Sir Tim Berners-Lee, the creator of the World Wide Web, has called for the internet to grow out of its “adolescent” phase as he marks the 30th anniversary of its invention.
 
Sir Tim called on the public and politicians to “come together” to end its misuse, although he also acknowledged that it had created opportunities for good.
 
Speaking to reporters at CERN, the physics research centre outside Geneva where he invented the web, Sir Tim said users of the web had found it “not so pretty” recently.
 
“They are all stepping back, suddenly horrified after the Trump and Brexit elections, realising that this web thing that they thought was that cool is actually not necessarily serving humanity very well,” he said. “It seems we don’t finish reeling from one privacy disaster before moving onto the next one.”
 
He also voiced concerns that it had become a space used by “scammers” and “given a voice to those who spread hatred and made all kinds of crime easier to commit”.
 
There is also a threat of fragmentation of the Internet into regulatory blocs - in the United States, the European Union, China and elsewhere - which would be “massively damaging”. In February this year, Russia tested disconnecting itself from global internet servers as it prepares to route all internet traffic through local providers.
 
First proposed by Sir Tim in 1989 as an information management system while he was working for the European Organisation for Nuclear Research (CERN), around half of the world’s population is now online.
 
Many of the world’s largest web-based companies, such as Facebook, Twitter and Google, have come under scrutiny in recent years over data privacy issues and the rising spread of malicious and offensive content.
 
In his letter, Sir Tim said it would be “defeatist and unimaginative” to assume that the web could not be changed for the better given how far it has come in its first 30 years, but urged governments, organisations and the public to work together to improve the current system and make it available to everyone.
 
“If we give up on building a better web now, then the web will not have failed us - we will have failed the web,” he said. “It’s our journey from digital adolescence to a more mature, responsible and inclusive future”.
 
He outlined what he called three sources of dysfunction that must be addressed: “deliberate, malicious intent, such as state-sponsored hacking and attacks, criminal behaviour, and online harassment”; “system design” which has created “perverse incentives where user value is sacrificed, such as ad-based revenue models that commercially reward clickbait”, and the “viral spread of misinformation”.
 
Sir Tim also called for a response to the “unintended negative consequences” of the web, which he said had led to “the outraged and polarised tone and quality of online discourse”.
 
His letter reads: “While the first category is impossible to eradicate completely, we can create both laws and code to minimise this behaviour, just as we have always done offline.
 
“The second category requires us to redesign systems in a way that change incentives.

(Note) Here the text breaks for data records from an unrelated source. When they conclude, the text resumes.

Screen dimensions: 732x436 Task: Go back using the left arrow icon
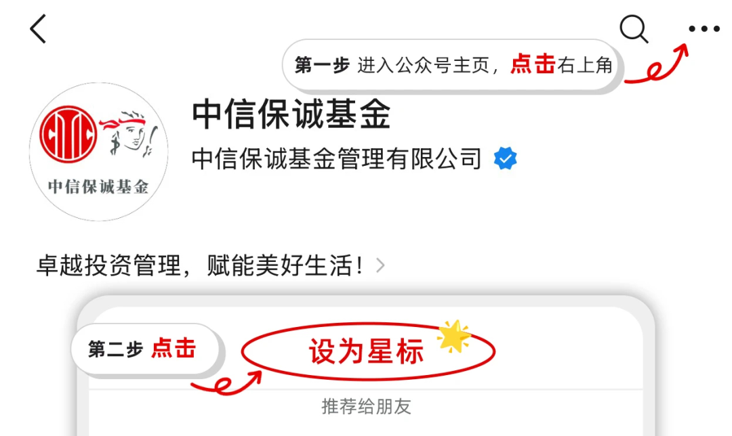click(38, 29)
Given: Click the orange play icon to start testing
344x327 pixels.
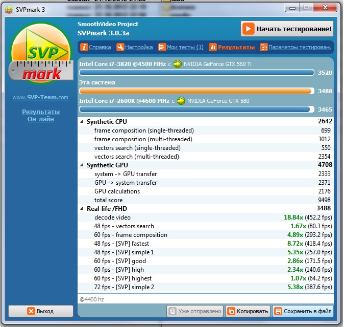Looking at the screenshot, I should pyautogui.click(x=249, y=29).
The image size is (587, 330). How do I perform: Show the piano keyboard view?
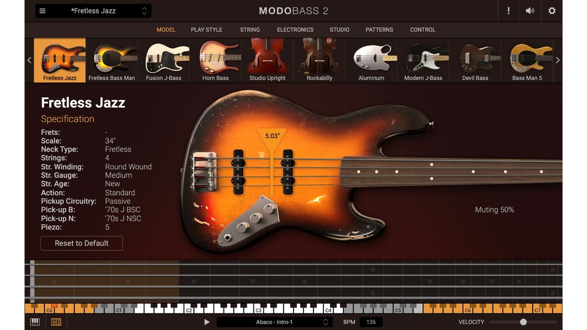pos(35,322)
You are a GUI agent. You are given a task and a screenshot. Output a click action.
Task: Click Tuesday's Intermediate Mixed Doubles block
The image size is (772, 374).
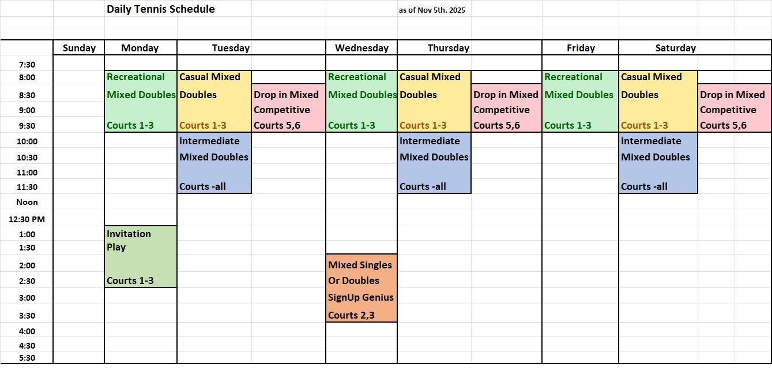(x=214, y=163)
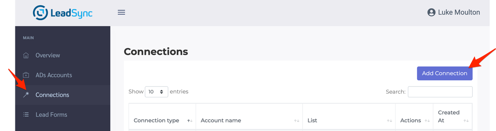Sort table by List column

pos(312,120)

And the final category calls for research to understand existing systems and model possible new ones or tweak those we already have.”
 
Amid the concern, Sir Tim said the 30th anniversary was something to celebrate and warmly recalled how Mike Sendall, his boss at CERN, ordered a specific computer model that CERN did not possess - a NeXT Cube, created by the computer company that Steve Jobs established during his time away from Apple - as a deliberate “plot” to enable his project under the guise of testing the interoperability of different computers.